Gold loses ground as traders regain their appetite for risk

Bengaluru — Gold prices fell on Monday as risk appetite improved on further stimulus from Japan’s central bank and countries considering easing of coronavirus-led restrictions, though bullion’s losses were limited on worries over a global recession.

Spot gold eased 0.3% to $1,722.61/oz by 2.59am GMT. US gold futures rose 0.3% to $1,740.90.

“The peaking [of the] virus will be the theme of the week. Should be positive for equities but will sap the upside momentum for gold for now,” said Jeffrey Halley, senior market analyst at Oanda.

“Only the US Federal Reserve really matters, and if the world thinks we’ve reached peak virus and countries are partially reopening, any extra stimulus will get drowned in Covid-19 noise.”

Gold tends to benefit from widespread stimulus measures as it is often seen as a hedge against inflation and currency debasement.

Asian shares inched higher ahead of a busy week for earnings and central bank meetings.

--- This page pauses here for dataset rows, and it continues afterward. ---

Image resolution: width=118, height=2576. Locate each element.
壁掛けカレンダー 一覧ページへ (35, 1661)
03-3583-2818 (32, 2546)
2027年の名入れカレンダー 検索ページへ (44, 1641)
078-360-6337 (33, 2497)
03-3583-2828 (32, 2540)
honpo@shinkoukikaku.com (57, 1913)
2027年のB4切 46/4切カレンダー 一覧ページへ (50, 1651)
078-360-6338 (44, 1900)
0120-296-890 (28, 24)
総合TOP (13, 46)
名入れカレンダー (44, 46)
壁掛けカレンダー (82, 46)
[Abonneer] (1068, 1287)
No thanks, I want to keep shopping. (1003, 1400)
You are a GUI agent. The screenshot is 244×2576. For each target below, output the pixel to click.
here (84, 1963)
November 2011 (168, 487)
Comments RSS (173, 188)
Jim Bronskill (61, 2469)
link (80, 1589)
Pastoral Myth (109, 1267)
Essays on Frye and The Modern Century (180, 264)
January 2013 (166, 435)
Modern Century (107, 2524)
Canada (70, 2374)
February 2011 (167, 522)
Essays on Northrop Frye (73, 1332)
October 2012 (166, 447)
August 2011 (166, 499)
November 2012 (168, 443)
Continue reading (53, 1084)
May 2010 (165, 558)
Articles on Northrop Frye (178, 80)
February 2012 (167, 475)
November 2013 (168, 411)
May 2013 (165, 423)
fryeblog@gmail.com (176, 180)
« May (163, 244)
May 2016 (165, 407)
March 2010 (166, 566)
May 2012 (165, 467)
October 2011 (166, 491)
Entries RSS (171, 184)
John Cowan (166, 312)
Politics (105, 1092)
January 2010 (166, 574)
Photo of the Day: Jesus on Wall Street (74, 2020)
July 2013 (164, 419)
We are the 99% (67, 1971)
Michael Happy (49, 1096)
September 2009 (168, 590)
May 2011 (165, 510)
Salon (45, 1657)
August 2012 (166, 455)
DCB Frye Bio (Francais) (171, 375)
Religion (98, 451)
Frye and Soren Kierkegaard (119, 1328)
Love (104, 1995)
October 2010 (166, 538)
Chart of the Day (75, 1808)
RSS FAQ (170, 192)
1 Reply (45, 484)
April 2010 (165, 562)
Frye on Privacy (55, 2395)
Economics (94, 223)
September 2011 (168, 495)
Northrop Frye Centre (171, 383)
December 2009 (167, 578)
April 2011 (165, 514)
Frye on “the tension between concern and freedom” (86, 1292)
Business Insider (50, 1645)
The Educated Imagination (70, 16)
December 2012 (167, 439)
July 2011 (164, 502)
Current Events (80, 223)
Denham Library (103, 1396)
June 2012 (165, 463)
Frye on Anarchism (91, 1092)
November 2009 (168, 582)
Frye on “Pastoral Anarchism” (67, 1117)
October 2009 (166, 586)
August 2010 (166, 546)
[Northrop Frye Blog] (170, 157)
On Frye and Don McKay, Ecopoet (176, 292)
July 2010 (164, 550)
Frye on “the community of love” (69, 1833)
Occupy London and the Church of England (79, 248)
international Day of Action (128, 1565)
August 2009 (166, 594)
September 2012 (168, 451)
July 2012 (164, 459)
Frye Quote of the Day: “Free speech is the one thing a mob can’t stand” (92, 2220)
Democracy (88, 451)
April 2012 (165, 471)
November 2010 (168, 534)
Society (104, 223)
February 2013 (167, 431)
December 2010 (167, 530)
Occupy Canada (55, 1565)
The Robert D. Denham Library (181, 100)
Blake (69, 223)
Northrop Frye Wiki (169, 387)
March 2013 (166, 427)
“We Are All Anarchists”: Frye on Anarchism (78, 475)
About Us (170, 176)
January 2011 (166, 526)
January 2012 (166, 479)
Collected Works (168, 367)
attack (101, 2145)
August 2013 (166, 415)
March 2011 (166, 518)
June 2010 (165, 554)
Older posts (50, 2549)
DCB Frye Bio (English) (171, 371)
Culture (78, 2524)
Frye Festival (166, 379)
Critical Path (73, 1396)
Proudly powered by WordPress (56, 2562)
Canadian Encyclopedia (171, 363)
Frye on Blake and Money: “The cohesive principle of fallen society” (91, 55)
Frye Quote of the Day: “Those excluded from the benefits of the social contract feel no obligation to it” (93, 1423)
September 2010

The Bank of Japan (BoJ) ramped up risky asset purchases and pledged to buy unlimited amounts of government bonds to combat the economic fallout from the coronavirus epidemic.

Against key rivals, the dollar inched lower, but hovered close to a near three-week peak it touched on Friday. A stronger dollar makes gold costlier for investors using other currencies.

Various nations, including the US, are on track to ease certain restrictions and allow businesses to reopen, raising investors’ hopes of higher number of testing kits and more drug trials.

Holdings of the world’s largest gold-backed exchange-traded fund, SPDR Gold Trust, rose 0.6% to 1,048.31 tonnes on Friday.

Palladium rose 0.7% to $2,038.16/oz, while platinum gained 0.9% to $766.90 and silver edged higher by 0.3% to $15.28.